:: LISTING ::

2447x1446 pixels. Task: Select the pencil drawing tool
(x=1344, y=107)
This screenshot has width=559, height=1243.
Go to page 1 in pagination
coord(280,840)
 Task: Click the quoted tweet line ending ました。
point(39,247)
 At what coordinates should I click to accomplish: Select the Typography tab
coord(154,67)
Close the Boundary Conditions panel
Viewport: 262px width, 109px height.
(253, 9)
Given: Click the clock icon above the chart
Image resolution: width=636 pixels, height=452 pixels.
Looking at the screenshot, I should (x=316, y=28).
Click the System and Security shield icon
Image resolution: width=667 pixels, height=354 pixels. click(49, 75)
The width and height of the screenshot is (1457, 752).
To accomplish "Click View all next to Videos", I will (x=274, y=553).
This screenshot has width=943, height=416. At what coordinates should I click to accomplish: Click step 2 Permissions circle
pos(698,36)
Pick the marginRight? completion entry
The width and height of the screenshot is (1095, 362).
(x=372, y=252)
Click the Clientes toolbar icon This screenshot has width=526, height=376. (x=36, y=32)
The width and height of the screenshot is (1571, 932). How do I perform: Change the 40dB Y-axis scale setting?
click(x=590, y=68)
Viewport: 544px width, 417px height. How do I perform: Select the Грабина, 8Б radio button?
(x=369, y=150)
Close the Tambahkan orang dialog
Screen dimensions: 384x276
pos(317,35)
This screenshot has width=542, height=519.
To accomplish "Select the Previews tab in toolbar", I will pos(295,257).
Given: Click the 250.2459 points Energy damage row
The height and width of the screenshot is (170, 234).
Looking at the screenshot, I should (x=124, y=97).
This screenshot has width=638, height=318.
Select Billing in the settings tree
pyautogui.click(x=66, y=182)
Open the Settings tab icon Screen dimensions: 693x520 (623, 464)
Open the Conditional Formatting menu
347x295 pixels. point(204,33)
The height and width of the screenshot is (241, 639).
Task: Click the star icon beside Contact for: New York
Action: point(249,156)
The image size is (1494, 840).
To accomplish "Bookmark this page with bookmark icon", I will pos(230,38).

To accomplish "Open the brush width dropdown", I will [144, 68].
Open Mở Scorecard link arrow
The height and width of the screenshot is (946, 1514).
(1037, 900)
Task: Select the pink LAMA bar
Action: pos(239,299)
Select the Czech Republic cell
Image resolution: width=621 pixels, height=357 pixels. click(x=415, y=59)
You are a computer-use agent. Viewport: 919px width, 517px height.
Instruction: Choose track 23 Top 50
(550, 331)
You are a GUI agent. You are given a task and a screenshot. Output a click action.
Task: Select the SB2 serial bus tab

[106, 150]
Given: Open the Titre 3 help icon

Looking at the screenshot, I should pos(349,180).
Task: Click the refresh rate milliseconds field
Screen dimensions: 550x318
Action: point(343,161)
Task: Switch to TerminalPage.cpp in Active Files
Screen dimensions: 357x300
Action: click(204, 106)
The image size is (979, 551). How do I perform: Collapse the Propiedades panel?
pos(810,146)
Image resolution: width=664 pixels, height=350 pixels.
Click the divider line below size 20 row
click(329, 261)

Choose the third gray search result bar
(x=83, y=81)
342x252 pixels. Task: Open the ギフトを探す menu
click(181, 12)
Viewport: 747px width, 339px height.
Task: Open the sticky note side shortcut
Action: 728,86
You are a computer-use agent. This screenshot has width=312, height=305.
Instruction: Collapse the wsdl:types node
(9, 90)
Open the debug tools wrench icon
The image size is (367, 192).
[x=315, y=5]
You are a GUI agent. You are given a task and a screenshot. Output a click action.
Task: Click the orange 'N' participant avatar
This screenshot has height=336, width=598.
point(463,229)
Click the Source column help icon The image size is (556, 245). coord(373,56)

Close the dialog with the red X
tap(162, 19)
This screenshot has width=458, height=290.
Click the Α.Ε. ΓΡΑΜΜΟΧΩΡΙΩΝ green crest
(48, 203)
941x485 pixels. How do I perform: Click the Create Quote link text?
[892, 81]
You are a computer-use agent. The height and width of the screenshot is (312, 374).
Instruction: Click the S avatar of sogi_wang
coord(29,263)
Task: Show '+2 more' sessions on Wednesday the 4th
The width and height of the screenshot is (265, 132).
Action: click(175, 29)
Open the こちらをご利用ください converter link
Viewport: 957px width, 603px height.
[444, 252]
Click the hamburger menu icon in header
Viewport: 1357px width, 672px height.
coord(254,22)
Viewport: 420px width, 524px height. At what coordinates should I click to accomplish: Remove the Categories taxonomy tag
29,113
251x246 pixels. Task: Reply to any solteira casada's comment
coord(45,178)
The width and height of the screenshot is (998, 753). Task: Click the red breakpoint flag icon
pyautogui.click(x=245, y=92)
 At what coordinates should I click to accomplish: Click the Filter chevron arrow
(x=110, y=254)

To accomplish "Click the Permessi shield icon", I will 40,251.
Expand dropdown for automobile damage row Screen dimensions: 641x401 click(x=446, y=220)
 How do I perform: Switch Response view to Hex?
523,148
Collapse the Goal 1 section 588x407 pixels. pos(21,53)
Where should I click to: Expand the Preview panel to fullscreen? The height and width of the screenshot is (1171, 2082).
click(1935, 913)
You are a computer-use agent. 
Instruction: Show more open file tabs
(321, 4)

:::

◆ **TASK DESCRIPTION**:
Please replace "At what coordinates should I click to accomplish" with "Where should I click to accomplish" throughout the entries above, leaving everything else unchanged.

◆ **RESULT FOR THIS TASK**:
2447x1446 pixels. Task: Select the pencil drawing tool
(x=1344, y=107)
This screenshot has width=559, height=1243.
Go to page 1 in pagination
coord(280,840)
 Task: Click the quoted tweet line ending ました。
point(39,247)
 Where should I click to accomplish: Select the Typography tab
coord(154,67)
Close the Boundary Conditions panel
Viewport: 262px width, 109px height.
(253, 9)
Given: Click the clock icon above the chart
Image resolution: width=636 pixels, height=452 pixels.
Looking at the screenshot, I should (x=316, y=28).
Click the System and Security shield icon
Image resolution: width=667 pixels, height=354 pixels. click(49, 75)
The width and height of the screenshot is (1457, 752).
To accomplish "Click View all next to Videos", I will (x=274, y=553).
This screenshot has width=943, height=416. Where should I click to accomplish: Click step 2 Permissions circle
pos(698,36)
Pick the marginRight? completion entry
The width and height of the screenshot is (1095, 362).
(x=372, y=252)
Click the Clientes toolbar icon This screenshot has width=526, height=376. (x=36, y=32)
The width and height of the screenshot is (1571, 932). How do I perform: Change the 40dB Y-axis scale setting?
click(x=590, y=68)
Viewport: 544px width, 417px height. How do I perform: Select the Грабина, 8Б radio button?
(x=369, y=150)
Close the Tambahkan orang dialog
Screen dimensions: 384x276
pos(317,35)
This screenshot has width=542, height=519.
To accomplish "Select the Previews tab in toolbar", I will pos(295,257).
Given: Click the 250.2459 points Energy damage row
The height and width of the screenshot is (170, 234).
Looking at the screenshot, I should (x=124, y=97).
This screenshot has width=638, height=318.
Select Billing in the settings tree
pyautogui.click(x=66, y=182)
Open the Settings tab icon Screen dimensions: 693x520 (623, 464)
Open the Conditional Formatting menu
347x295 pixels. point(204,33)
The height and width of the screenshot is (241, 639).
Task: Click the star icon beside Contact for: New York
Action: point(249,156)
The image size is (1494, 840).
To accomplish "Bookmark this page with bookmark icon", I will pos(230,38).

To accomplish "Open the brush width dropdown", I will [144, 68].
Open Mở Scorecard link arrow
The height and width of the screenshot is (946, 1514).
(1037, 900)
Task: Select the pink LAMA bar
Action: pos(239,299)
Select the Czech Republic cell
Image resolution: width=621 pixels, height=357 pixels. click(x=415, y=59)
You are a computer-use agent. Viewport: 919px width, 517px height.
Instruction: Choose track 23 Top 50
(550, 331)
You are a GUI agent. You are given a task and a screenshot. Output a click action.
Task: Select the SB2 serial bus tab

[106, 150]
Given: Open the Titre 3 help icon

Looking at the screenshot, I should pos(349,180).
Task: Click the refresh rate milliseconds field
Screen dimensions: 550x318
Action: point(343,161)
Task: Switch to TerminalPage.cpp in Active Files
Screen dimensions: 357x300
Action: click(204, 106)
The image size is (979, 551). How do I perform: Collapse the Propiedades panel?
pos(810,146)
Image resolution: width=664 pixels, height=350 pixels.
Click the divider line below size 20 row
click(329, 261)

Choose the third gray search result bar
(x=83, y=81)
342x252 pixels. Task: Open the ギフトを探す menu
click(181, 12)
Viewport: 747px width, 339px height.
Task: Open the sticky note side shortcut
Action: 728,86
You are a computer-use agent. This screenshot has width=312, height=305.
Instruction: Collapse the wsdl:types node
(9, 90)
Open the debug tools wrench icon
The image size is (367, 192).
[x=315, y=5]
You are a GUI agent. You are given a task and a screenshot. Output a click action.
Task: Click the orange 'N' participant avatar
This screenshot has height=336, width=598.
point(463,229)
Click the Source column help icon The image size is (556, 245). coord(373,56)

Close the dialog with the red X
tap(162, 19)
This screenshot has width=458, height=290.
Click the Α.Ε. ΓΡΑΜΜΟΧΩΡΙΩΝ green crest
(48, 203)
941x485 pixels. How do I perform: Click the Create Quote link text?
[892, 81]
You are a computer-use agent. The height and width of the screenshot is (312, 374).
Instruction: Click the S avatar of sogi_wang
coord(29,263)
Task: Show '+2 more' sessions on Wednesday the 4th
The width and height of the screenshot is (265, 132).
Action: click(175, 29)
Open the こちらをご利用ください converter link
Viewport: 957px width, 603px height.
[444, 252]
Click the hamburger menu icon in header
Viewport: 1357px width, 672px height.
coord(254,22)
Viewport: 420px width, 524px height. Where should I click to accomplish: Remove the Categories taxonomy tag
29,113
251x246 pixels. Task: Reply to any solteira casada's comment
coord(45,178)
The width and height of the screenshot is (998, 753). Task: Click the red breakpoint flag icon
pyautogui.click(x=245, y=92)
 Where should I click to accomplish: Click the Filter chevron arrow
(x=110, y=254)

To accomplish "Click the Permessi shield icon", I will 40,251.
Expand dropdown for automobile damage row Screen dimensions: 641x401 click(x=446, y=220)
 How do I perform: Switch Response view to Hex?
523,148
Collapse the Goal 1 section 588x407 pixels. pos(21,53)
Where should I click to: Expand the Preview panel to fullscreen? The height and width of the screenshot is (1171, 2082).
click(1935, 913)
You are a computer-use agent. 
Instruction: Show more open file tabs
(321, 4)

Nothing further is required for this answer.